● READING TEXT

□ □ □ □

NSFW WARNING: This is a very sexually explicit post! Move along if you don’t want to read about sexually explicit things!
My partner is into butt stuff. I am not. We’ve been together over a year and I’ve tried to accommodate his needs but it’s just not for me. How often should I do butt stuff when I hate it? I loves my partner, should I just take it off the table completely? And if so-how do I tell him that?
Help Out a Lover, Emily!
I’m going to answer this a couple different ways. First off, I commend you for being a good, giving, and game partner! Trying new things for your significant other can be hard sometimes, especially if you’ve never really been interested in that thing before. Anal is definitely one of those things that some people never get used to, or are not willing to try. The fact that you tried is very nice!
You can try to make things a little easier. You may have already done these things before, but here are some tips to make butt stuff go a little more smoothly.
- Go slow. Shoving something up your ass without going slowly is not only painful, it can be dangerous.
- Use way more lube than you think you should. Like, way more. Lube your anus, lube the object you’re putting in your anus (a dick, a dildo, fingers, whatever you feel comfortable with). If you want an easier clean-up, do it in the shower, or lay some towels down.
*A note about lube: Although many people use oils as lube, it’s really not recommended. Vegetable, canola, olive, and coconut oil are food items, and when put into a vagina or anus can disrupt how your body cleans itself. It may even cause infection. Also, silicone lube and silicone toys do not mix well because silicone lube can slowly ruin your toy. Good Clean Love has a wide variety of water-based, organic lubes that are a gold standard. They also have a CBD lube for extra relaxation!
- Relax! Massage the area around your anus. If you’re worked up and anxious, your butt is just gonna keep on clenching and no one is going to have fun. Light some candles, engage in a lot foreplay, breathe.
- Use smaller objects. Start with fingers or small butt plugs. There’s no reason to rush into it.
Now, I realize that above are ways that anal can be made more pleasurable for you when being done to you. If he is the one who likes things done to him, here are some suggestions:
- Get some vibrators! He can put one in his anus while you’re fucking, or while you’re sucking his cock. That way, you’re doing what you want, and he’s getting that extra mmph of butt fun.
- Use a flavored lube! If he wants you to *ahem* lick his ass, make it a little more fun with something that tastes like vanilla chai.
- Have him get waxed! He can get his asshole waxed if the hair bothers you. I mean, it’s the least he could do.

□ □ □ □

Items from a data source
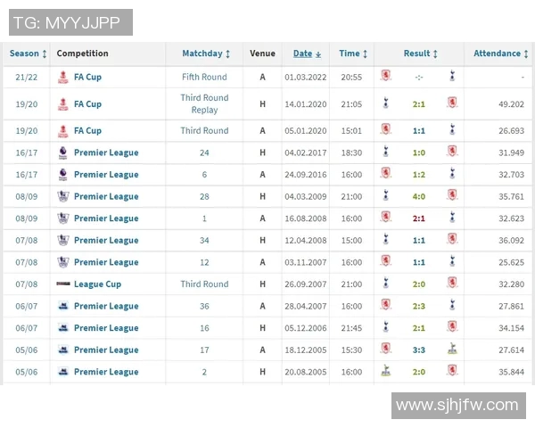Click the FA Cup logo in the 21/22 row

pos(63,77)
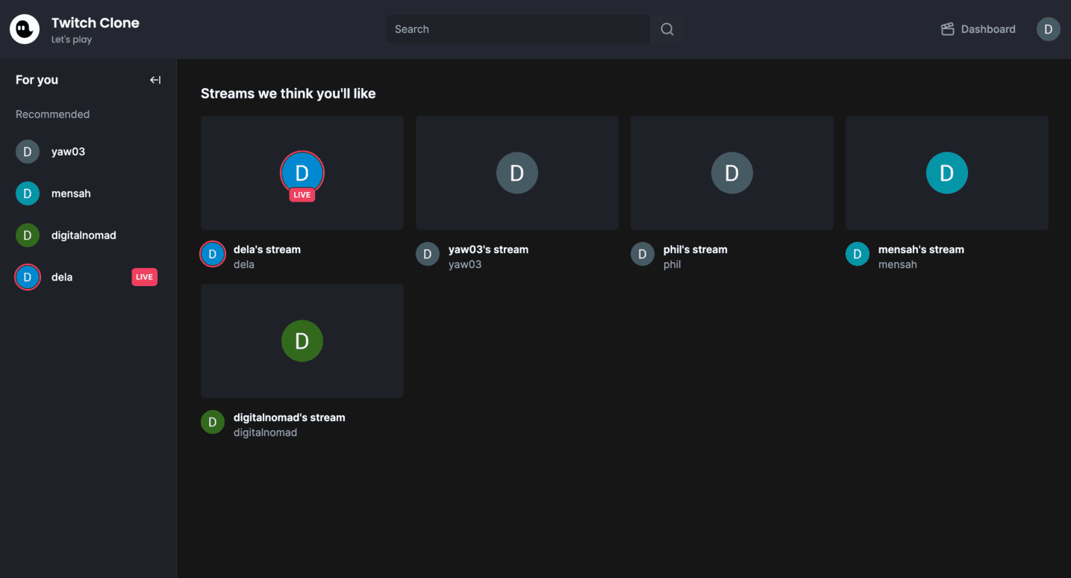Image resolution: width=1071 pixels, height=578 pixels.
Task: Click the Twitch Clone ghost logo
Action: [x=25, y=29]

□ □ □ □

● TASK
Render this sentence from the advice column above in Spanish: "Trying new things for your significant other can be hard sometimes, especially if you've never really been interested in that thing before."

● RESPONSE TO THE TASK
Probar cosas nuevas por tu pareja puede ser difícil a veces, sobre todo si nunca te ha interesado realmente esa cosa antes.